* SELECTED EXCERPT:
===

Thursday, November 3, 2011

The $0.99 Book Price -- Is it Making or Breaking You?

Hi everyone,

I hear that this is a "hot topic" these days as the publishing world is being turned on its ear by self-published authors that grew tired of waiting for the ultimate "yes" letter. I don't blame you and for those of you still waiting for your letter...STOP.

Self-publishing is easy and fairly inexpensive so why wait to get your work out to the masses? There may be a couple of reasons such as a) deciding on where you want to market your work b) deciding on the cover art and c) probably the most important decision you will need to make ---- what will you price your book at?

I know from speaking with a friend of mine, that is an author and has a book available on Amazon for $0.99, that there are definitely two ways of looking at book pricing. This author is in favor of the pricing whereas I'm somewhat opposed to it. So, I thought I would do an entry on this subject and see what the masses think :-)

===

* QUESTIONS ON THE MATERIAL:
(a) In the blog post about book pricing, begin at the words "The $0.99 Book" and stop after "for your letter...STOP.". Write that part out again, replacing "publishing world" with "book industry".
(b) According to the blog post about book pricing, at what price is the friend's book offered on Amazon?
(c) Carry the blog post about the $0.99 book price forward from its final sentence.

Collection entries
===

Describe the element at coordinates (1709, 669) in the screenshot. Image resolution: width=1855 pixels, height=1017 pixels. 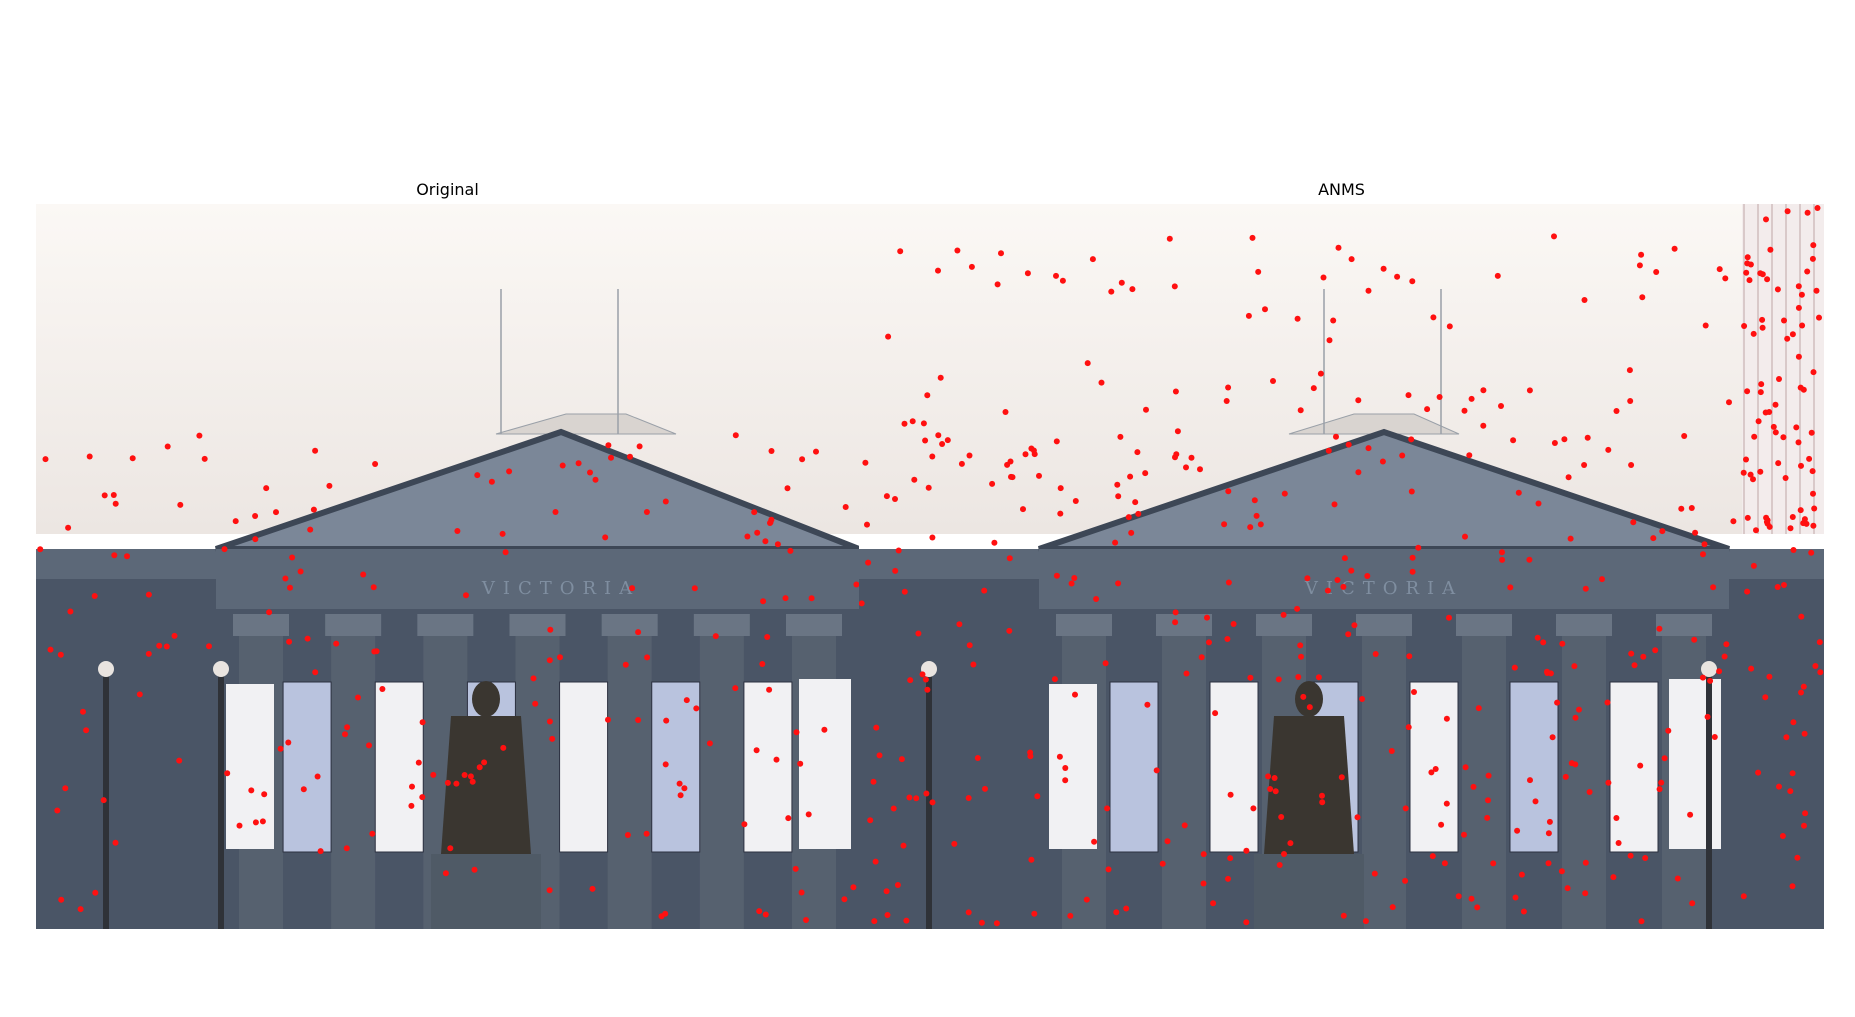
I see `lamp` at that location. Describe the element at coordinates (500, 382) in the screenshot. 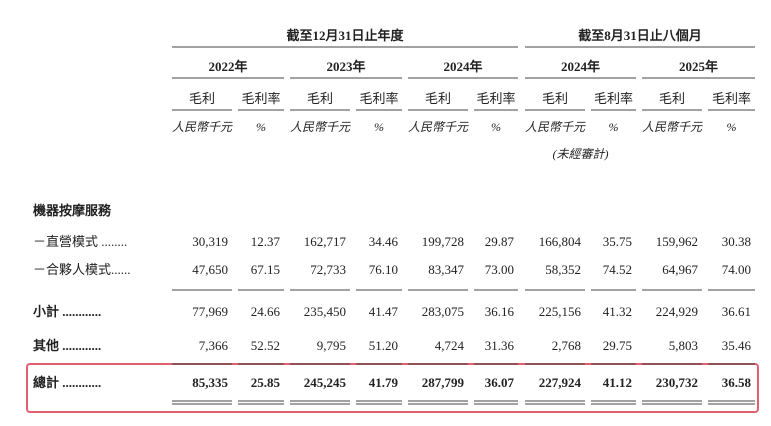

I see `cell: 36.07` at that location.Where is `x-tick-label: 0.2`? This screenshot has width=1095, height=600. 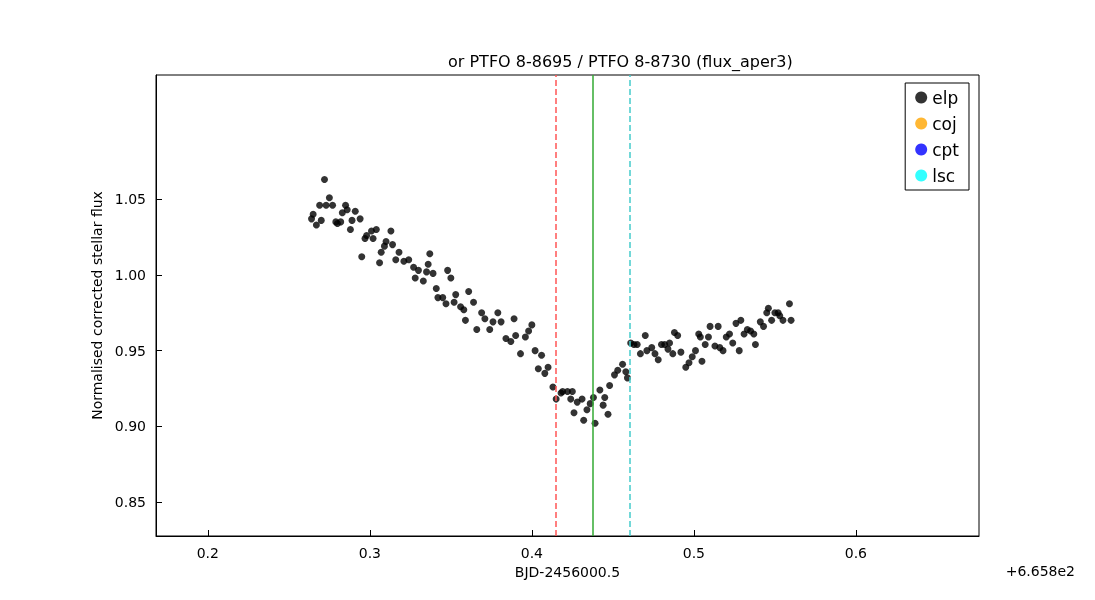
x-tick-label: 0.2 is located at coordinates (208, 553).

===

* ANSWER SECTION:
(a)
The $0.99 Book Price -- Is it Making or Breaking You?

Hi everyone,

I hear that this is a "hot topic" these days as the book industry is being turned on its ear by self-published authors that grew tired of waiting for the ultimate "yes" letter. I don't blame you and for those of you still waiting for your letter...STOP.

(b) $0.99

(c)
IN FAVOR OF THE $0.99 BOOK PRICE:

  • Affordable -- less than a cup of coffee
  • It may make someone who doesn't know you or your writing more likely to give your book a chance
  • It may lead to mass sales due to lower price as opposed to fewer sales at a higher price

OPPOSED TO THE $0.99 BOOK PRICE:

  • May be viewed as "garbage reading" the kind of reading that you find in the bargain bin at the bookstore
  • You are branding yourself, as well as your work and you are a professional author -- when is the last time you seen a book by James Patterson for $0.99?
  • A slightly higher price will make up for the possibility that the masses won't buy if your book is priced above $0.99

I KNOW there are many more points of view on this subject (based on what I've been reading) both for and against this pricing model -- PLEASE LEAVE A COMMENT and let me know why you are "for" or "against" and why :-) 

Oh, and please, please don't think that I'm judging because I'm not. Just a hot topic that provides food for fodder.

(BTW, when did they get rid of the cents symbol?)

Have a great day everyone!

Becky

28 comments:

Rick G said...

I'm neither for nor against it. I think it's up to each author to find the sweet spot that works for them. Personally I favor $2.99 for my novels. For the moment I reserve $1.99 and $.99 for novellas and sales.

I also see no issue with price pulsing, aka testing out different prices to motivate sales a bit.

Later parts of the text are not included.